Друзья из Института имени Гёте предупреждали меня, что разговор будет трудным и малорезультативным. Ее психическое состояние было весьма сомнительным, ее вменяемость сильно ограничена. Я не испугался. Нелли Закс жила в пролетарском квартале Стокгольма, все еще в той же тесной квартирке на третьем этаже доходного дома, которую она получила в 1940 году после бегства из Германии. Она оставалась в этом жалком жилище и после присуждения Нобелевской премии — до своей смерти в 1970 году. Маленькая, нежная и изящная женщина могла бы быть моей матерью. Она приветствовала меня с такой сердечностью, будто мы знали друг друга много лет.
На вопрос о здоровье она ответила сразу же и очень подробно. Все не так плохо, только, по ее словам, в Стокгольме ее преследует и терроризирует нелегальная национал-социалистская организация. Правда, шведская полиция взяла нацистов под контроль, так что ей, Нелли Закс, не грозит больше непосредственная опасность. Тем не менее нацистская организация с помощью радиоволн постоянно нарушает ее сон, иногда делает его даже невозможным, и полиция никак не может с этим справиться. Она, сказала Закс, будет обречена на бессонницу, эту ужасную муку, до своего последнего дня. В этом она уверена.
Все это она рассказывала мне совершенно спокойно. Я ничего не мог сказать, пребывая в полной растерянности. Не знаю, было ли ей известно, что я вырос в Берлине и что пережил впоследствии. Она не задала мне ни одного вопроса, она ничего не хотела обо мне знать. Нелли Закс была занята только собой, во время моего визита речь шла исключительно о ней. Переходя от темы преследования к другим вопросам, она говорила просто и разумно. Когда я распрощался примерно через час, она подарила мне одну из своих книг, надписав на ней две строчки из своего стихотворения, которое во время разговора я процитировал, к ее удовольствию: «Преображение мира — вот моя родина». Первоначально я планировал написать небольшое сообщение в «Цайт» о визите к Нелли Закс, но оказался не в состоянии сделать это. Я капитулировал.
Капитулировал я и перед двумя первыми книгами прозы Томаса Бернхарда. Его роман «Стужа», вышедший в 1963 году, я читал со смешанным чувством. Я испытал сильное впечатление, был очарован — но в то же время сбит с толку.
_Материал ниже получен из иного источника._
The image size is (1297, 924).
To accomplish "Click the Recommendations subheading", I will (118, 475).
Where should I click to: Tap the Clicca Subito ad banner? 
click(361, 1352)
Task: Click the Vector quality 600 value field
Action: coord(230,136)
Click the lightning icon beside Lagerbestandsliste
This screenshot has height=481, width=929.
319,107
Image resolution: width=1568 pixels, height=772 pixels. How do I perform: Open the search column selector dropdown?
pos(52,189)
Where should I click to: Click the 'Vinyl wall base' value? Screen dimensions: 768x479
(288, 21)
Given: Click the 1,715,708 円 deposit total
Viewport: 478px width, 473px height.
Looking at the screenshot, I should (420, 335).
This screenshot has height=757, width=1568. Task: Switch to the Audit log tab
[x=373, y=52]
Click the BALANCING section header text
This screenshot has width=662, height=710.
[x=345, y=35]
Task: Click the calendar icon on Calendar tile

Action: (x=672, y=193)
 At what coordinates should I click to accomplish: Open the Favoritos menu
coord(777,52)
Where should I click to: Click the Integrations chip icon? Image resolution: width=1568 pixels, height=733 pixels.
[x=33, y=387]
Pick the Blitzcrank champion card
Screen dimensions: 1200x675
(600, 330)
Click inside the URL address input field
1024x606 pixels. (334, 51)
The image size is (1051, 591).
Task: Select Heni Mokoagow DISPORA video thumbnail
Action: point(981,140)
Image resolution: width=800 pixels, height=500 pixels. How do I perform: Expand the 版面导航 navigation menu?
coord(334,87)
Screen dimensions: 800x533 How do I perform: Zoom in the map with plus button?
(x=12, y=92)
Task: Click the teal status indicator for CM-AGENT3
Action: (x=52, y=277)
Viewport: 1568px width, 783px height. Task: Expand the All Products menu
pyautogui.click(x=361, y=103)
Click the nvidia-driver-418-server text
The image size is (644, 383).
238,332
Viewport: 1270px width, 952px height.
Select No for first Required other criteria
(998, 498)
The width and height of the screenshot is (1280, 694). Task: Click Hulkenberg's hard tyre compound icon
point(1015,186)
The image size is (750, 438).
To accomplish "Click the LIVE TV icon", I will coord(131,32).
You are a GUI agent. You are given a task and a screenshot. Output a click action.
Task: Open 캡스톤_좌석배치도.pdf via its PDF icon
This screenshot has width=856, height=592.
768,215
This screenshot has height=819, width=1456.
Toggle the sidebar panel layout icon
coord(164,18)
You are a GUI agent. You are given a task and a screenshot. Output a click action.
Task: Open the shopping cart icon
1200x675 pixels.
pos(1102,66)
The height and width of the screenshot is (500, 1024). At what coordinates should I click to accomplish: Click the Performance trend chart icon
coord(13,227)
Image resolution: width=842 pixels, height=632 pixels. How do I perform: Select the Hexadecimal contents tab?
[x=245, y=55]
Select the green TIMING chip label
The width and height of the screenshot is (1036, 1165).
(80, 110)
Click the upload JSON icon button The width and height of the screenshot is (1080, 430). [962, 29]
Большой талант? Я не был особенно уверен в этом. Критик, который не может решиться, должен, думалось мне, справиться с неуверенностью наедине с самим собой и имеет право выступать перед публикой только в том случае, если он полагает, что может ясно сказать о том, что и как, на его взгляд, происходит. Читая следующую книгу Бернхарда, сборник рассказов «Амрас», я оказался перед той же дилеммой. Когда я думаю, что помешало мне тогда написать о нем, напрашивается единственное слово — страх. Я боялся оказаться не на высоте его прозы. Подобно тому как я годами медлил высказаться о Кафке, так поначалу уклонялся и от книг Бернхарда.
Но когда я в 1965 году прочитал в «Нойе рундшау» небольшой рассказ Бернхарда «Плотник», некоторая двойственность моего отношения к молодому австрийскому автору была окончательно преодолена. Этот рассказ и вышедший несколько позже рассказ «Шапка» тронули меня, захватили сильнее, чем его прежняя проза. Отныне я решил заняться критикой произведений Бернхарда. Затем появились его роман «Помешательство» и небольшой, но важный сборник под названием «Проза». Что же, теперь я не испытывал боязни перед Бернхардом? Был на высоте его творчества? Спрашивается, можно ли вообще быть на высоте его творчества. Гёте сказал Эккерману в 1827 году: «Чем более несоразмерно и непостижимо для рассудка поэтическое произведение, тем лучше». Мне не нравятся эти слова. Воспринимал ли их Гёте всерьез? Или он хотел только дать понять, что несоразмерность произведения и непостижимость для рассудка могут как нельзя лучше послужить автору и его творчеству?
Томас Бернхард чувствовал и знал несравненно больше, чем мог выразить словами. Именно поэтому он и мог выразить то, что обнаруживается в его книгах. Но его произведения характеризуются грубым и высокомерным несовершенством. Он, конечно, отверг бы как абсурдное или наглое утверждение о том, что его задача — написать нечто совершенное. Его делом была фрагментарность и «фанатизм преувеличения». Его проза оставляет гнетущее впечатление и в том случае, если он, как кажется, рассказывает живо и беззаботно. Чем лучше я, как казалось, понимал ее, тем больше она беспокоила меня.